Oh, that controversial run-out...
Yes, that one. Where, earlier this week, Kings XI Punjab captain Ravichandran Ashwin ran out big-hitting Rajasthan Royals batsman Jos Buttler at the non-striker’s end — not while attempting a run, but while backing up.
That’s still a lawful dismissal, right?
It is, but that’s where the conflict kicks in.
Between the letter and the spirit of the law?
Exactly. Remember that back in 1947, when Vinoo Mankad dismissed an Australian batsman in a Test match in this fashion, it was seen as violative of the sporting spirit. Mankad effectively had his name forever ignominiously tagged with such a dismissal.
Again, wasn’t it lawful?
Of course, and even the legendary Don Bradman dismissed any suggestion that such a dismissal is lacking in sportsmanship, given that such a cricketing law does exist.
So where’s the conflict?
Remember the infamous underam ball?
What about it?
When Aussie all-rounder Trevor Chappell, acting on brother Greg’s direction, bowled that underarm ball in 1981, with New Zealand requiring six to win off the last ball, it was a legal delivery, but it was universally reviled because it was unsporting. To be fair, ‘Mankading’ a batsman isn’t quite as egregiously unfair, and it can be argued that a non-striker who is out of his crease before the ball is delivered is looking to gain unfair advantage. Nevertheless, Ashwin’s action too was borderline dodgy.
As Ashwin gets into his delivery stride, Buttler is still within the crease, but the bowler checks himself, and almost waits for Buttler to stray beyond the crease in order to run him out. This was one of those instances when one can be right in the letter of the law, but not in the spirit of the law.

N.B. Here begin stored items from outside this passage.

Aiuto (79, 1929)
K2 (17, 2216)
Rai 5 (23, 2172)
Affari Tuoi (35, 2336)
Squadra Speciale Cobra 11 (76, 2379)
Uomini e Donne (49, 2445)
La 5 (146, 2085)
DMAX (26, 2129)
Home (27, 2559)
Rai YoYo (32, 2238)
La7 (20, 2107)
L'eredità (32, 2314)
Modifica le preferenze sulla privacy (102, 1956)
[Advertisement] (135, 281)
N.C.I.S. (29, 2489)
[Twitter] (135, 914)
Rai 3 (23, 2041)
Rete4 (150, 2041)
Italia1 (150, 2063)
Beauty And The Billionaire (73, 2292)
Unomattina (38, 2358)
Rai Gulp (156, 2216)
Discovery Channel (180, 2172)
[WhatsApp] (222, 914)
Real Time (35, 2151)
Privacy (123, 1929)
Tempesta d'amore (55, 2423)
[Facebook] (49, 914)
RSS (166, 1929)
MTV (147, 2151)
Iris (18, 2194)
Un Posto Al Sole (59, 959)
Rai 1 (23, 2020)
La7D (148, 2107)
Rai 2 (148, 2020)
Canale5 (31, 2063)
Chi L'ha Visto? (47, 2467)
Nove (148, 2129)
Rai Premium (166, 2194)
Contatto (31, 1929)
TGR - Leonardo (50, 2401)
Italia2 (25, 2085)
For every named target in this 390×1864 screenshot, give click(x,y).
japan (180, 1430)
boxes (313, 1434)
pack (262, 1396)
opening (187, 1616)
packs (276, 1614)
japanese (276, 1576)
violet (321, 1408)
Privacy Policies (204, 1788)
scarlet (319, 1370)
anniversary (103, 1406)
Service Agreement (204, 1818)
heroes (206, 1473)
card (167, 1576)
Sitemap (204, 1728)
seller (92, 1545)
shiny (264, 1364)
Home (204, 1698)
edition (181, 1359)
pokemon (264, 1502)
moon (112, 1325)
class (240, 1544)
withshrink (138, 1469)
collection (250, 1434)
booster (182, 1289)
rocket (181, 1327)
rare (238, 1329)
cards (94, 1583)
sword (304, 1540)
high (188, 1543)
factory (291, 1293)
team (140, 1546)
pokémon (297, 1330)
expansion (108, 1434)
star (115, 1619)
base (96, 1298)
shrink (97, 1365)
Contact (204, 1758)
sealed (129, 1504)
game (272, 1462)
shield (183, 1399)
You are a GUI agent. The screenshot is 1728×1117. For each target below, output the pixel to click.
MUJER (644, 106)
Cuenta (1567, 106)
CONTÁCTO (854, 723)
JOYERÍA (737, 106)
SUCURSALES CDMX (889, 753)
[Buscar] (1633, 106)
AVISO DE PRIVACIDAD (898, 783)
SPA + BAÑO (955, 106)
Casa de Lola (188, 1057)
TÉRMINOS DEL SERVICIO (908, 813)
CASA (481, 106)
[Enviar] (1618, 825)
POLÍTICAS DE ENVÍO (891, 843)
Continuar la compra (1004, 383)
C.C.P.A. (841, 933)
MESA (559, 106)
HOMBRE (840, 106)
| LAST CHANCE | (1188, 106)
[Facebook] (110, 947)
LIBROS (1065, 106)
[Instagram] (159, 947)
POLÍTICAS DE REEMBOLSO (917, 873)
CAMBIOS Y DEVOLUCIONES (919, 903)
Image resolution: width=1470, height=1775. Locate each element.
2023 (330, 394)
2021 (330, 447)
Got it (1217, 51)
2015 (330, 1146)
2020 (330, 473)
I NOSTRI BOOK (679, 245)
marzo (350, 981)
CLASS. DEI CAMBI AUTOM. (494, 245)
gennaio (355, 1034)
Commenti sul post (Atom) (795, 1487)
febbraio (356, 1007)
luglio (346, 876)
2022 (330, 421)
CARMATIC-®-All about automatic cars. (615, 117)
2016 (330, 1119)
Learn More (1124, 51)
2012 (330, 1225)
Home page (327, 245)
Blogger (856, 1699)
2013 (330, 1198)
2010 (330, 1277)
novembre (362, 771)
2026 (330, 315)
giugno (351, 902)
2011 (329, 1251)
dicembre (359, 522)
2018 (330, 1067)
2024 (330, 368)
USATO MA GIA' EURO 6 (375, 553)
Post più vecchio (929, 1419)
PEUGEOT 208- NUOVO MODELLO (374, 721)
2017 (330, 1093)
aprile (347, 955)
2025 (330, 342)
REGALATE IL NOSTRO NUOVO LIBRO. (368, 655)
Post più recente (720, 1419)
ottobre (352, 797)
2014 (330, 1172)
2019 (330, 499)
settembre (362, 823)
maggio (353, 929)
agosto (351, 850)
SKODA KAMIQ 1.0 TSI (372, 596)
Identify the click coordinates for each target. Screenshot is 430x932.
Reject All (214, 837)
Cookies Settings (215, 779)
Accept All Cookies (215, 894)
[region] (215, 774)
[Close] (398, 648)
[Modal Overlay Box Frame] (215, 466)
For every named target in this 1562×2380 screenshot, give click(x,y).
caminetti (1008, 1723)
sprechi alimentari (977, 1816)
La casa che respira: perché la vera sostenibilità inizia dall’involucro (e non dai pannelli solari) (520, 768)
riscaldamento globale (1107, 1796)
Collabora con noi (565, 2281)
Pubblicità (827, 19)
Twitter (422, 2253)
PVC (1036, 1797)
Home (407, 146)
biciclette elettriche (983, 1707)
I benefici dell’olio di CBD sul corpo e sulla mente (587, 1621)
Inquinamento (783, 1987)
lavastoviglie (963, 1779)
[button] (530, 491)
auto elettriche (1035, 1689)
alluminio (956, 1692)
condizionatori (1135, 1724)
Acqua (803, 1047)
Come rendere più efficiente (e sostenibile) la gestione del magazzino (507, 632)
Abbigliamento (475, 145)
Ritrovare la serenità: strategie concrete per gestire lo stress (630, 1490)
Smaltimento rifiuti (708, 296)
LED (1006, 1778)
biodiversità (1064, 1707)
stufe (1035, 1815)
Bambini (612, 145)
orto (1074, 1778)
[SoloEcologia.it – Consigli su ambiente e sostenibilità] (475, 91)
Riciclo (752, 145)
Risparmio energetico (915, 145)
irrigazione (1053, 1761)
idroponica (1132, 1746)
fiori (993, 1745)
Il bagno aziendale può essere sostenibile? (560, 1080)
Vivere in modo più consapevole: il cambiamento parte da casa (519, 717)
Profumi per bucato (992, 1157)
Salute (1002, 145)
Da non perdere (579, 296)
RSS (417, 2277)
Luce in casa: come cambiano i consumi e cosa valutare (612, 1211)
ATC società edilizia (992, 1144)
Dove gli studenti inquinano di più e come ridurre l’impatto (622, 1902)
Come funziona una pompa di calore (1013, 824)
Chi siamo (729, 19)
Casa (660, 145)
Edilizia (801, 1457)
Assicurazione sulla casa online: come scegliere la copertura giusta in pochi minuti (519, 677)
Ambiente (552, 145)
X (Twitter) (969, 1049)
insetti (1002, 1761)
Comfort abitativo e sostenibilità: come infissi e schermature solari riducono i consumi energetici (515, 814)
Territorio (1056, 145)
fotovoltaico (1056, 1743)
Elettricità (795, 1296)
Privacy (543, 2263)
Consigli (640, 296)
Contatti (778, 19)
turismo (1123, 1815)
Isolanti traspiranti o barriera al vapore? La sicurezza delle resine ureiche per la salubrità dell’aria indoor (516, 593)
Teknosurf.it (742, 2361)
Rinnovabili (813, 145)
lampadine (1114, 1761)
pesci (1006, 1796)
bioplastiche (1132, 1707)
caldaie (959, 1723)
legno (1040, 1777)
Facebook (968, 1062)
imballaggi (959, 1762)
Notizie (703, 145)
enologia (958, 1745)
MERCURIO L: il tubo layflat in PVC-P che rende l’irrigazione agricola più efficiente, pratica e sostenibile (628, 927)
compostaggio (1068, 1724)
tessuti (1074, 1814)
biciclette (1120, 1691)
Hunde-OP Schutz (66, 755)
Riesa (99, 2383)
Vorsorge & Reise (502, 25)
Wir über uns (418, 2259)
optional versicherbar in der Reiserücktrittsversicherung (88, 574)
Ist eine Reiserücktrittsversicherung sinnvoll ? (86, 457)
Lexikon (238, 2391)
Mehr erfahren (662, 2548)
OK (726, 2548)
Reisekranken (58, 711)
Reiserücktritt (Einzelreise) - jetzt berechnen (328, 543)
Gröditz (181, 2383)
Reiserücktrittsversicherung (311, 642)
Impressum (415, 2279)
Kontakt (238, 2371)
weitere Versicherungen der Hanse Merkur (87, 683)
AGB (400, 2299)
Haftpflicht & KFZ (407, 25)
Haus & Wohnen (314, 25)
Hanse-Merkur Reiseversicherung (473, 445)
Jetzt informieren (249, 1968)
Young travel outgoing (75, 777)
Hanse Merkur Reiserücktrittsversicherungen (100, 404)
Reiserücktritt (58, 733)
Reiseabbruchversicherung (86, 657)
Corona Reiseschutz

Does the distinction matter?
It does, depending on how you view sports. Cricket, more than most other sports, has traditionally revolved around many unwritten conventions, and although that romanticised notion has frayed a bit over time, it’s still something of a gentleman’s game. It’s that idea that Ashwin’s action has tainted. In any case, even beyond the world of sport, these distinctions matter.
Tell me more.
Many experiments have been conducted on behavioural law and economics. A study conducted at the University of Michigan established, for instance, that respondents consider it unfair to violate the spirit of the law, even if the letter of the law is not violated. Participants reasoned that while the “letter of the law” is what the law explicitly states, the “spirit of the law” is a social and moral consensus of the interpretation of the law.
That sounds self-evident.
It is. Italian-American philosopher Cristina Bicchieri defines social norms as “the embodiment of values and collective desires.” Typically, there is a buffer zone between the “letter of the law” and the “spirit of the law”, and the size of this zone varies depending on the social norms for the pertinent law. Ashwin’s action failed to acknowledge that buffer zone.
Does this insight have applications elsewhere?
You bet it does. Writing in the Stanford Law Review in 1998, professors Christine Jolls, Cass Sunstein, and Richard Thaler noted that law and economics analysis could be improved by increased attention to insights about actual human behaviour, particularly in their response to legal rules and how such rules are shaped. What happened on that cricket field could reshape jurisprudence as we know it!